Batsman after batsman offered catching practice to fielders stationed in the deep and only Dawid Malan and Eoin Morgan of the specialists reached double figures.
Even a late flourish by Chris Jordan which included three sixes in three balls off wrist-spinner Ish Sodhi could not save Morgans team.
It added up to a 21-run defeat at the ground known locally as the Cake Tin and the series is now level at 1-1 with three to play.
It is the venue were England were humiliated by both the Kiwis and Sri Lanka during the 2015 World Cup.
At least they learned from that chastening experience, transformed their 50-over game plan and lifted the trophy four years later.
But this was a slapdash performance all round by England because they dropped as many as five catches, three of which were straightforward.
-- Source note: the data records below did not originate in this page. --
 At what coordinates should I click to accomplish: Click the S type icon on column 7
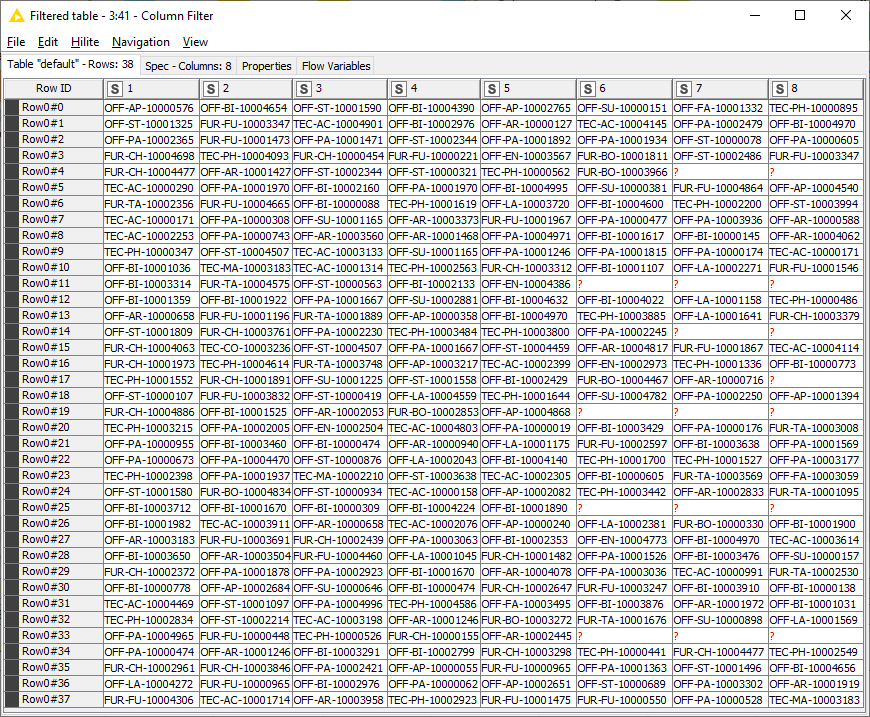pyautogui.click(x=684, y=88)
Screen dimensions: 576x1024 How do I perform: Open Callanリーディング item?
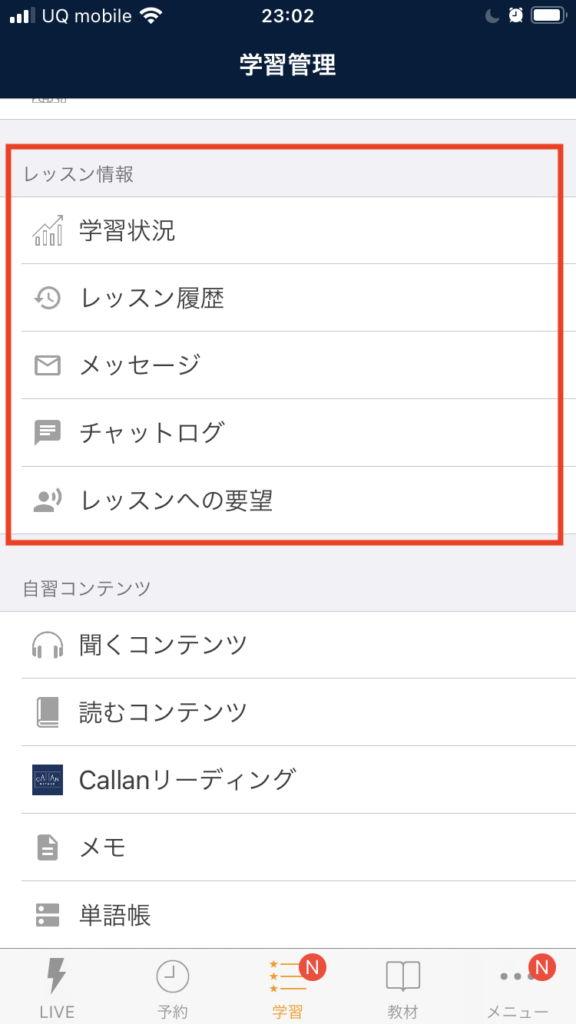[x=288, y=779]
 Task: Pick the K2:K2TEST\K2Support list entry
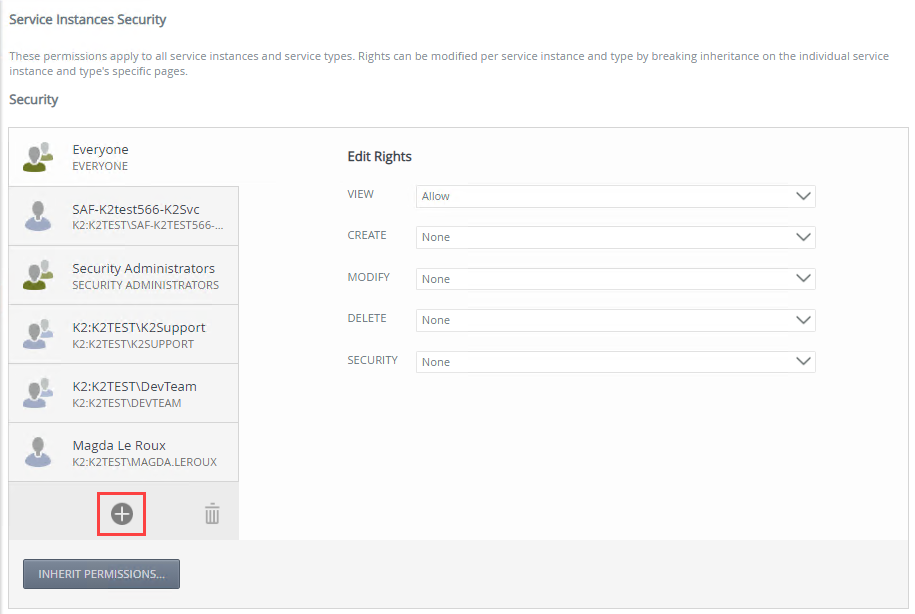(139, 328)
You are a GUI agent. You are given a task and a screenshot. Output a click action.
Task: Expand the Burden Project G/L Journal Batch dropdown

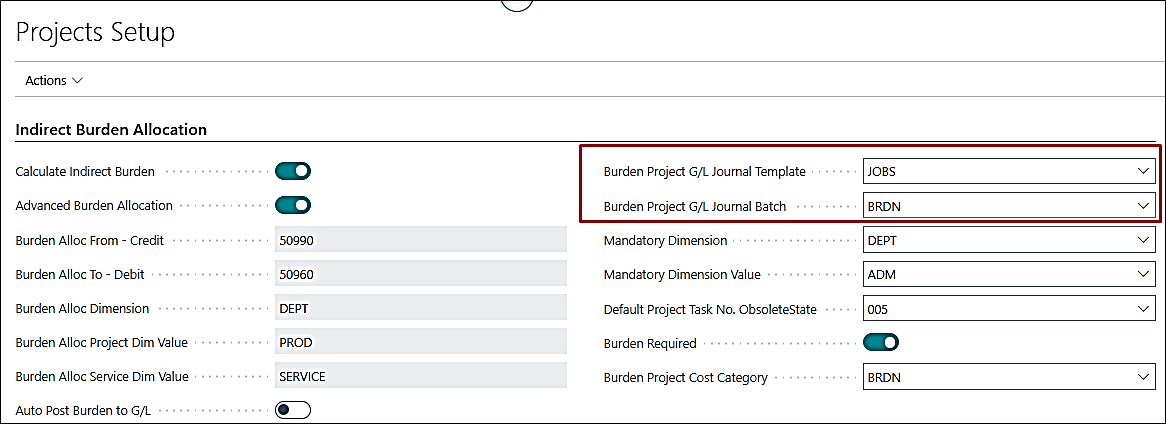point(1143,207)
England might have thought they had a decent chance of overhauling New Zealands 176-8 because the pitch was good and the square boundaries short.
But Jonny Bairstow set the tone by chipping the first ball of the innings into the grateful hands of mid-on.
Then James Vince, who made an accomplished half-century in Christchurch two days previously, skewed a catch to deep cover.
It was a day to forget for Vince, who spilled three catches. One was little more than a quarter-chance as he ran and dived at long-on but the other two were real clangers.
Wicketkeeper Sam Billings and Malan were the other two men guilty of spilling opportunities.
Morgan whacked a few boundaries and Malans top-scoring innings of 39 including a mighty six over square leg which almost struck the roof.
But Morgan, Sam Billings, Sam Curran and Malan were all held near the boundary, as were Jordan and Lewis Gregory.
Colin de Grandhomme, perhaps the safest outfielder in the world, gobbled four of the catches.
Saqib Mahmood became Englands latest debutant and was handed his cap by former coach and now TV commentator David Bumble Lloyd.
Somerset all-rounder Gregory played in the opening game of the series but did not bowl.
He was called on here and, with his first delivery, bowled big man De Grandhomme.
Gregory became the ninth bowler for England to take a wicket with his first ball in international cricket. The previous one was Joe Denly, whose ankle injury gave Gregory his opportunity, in 2010.
But Pat Brown took some heavy punishment and his two overs went for 32 runs and it was left to Sam Curran and Jordan to apply something of a break to New Zealands innings.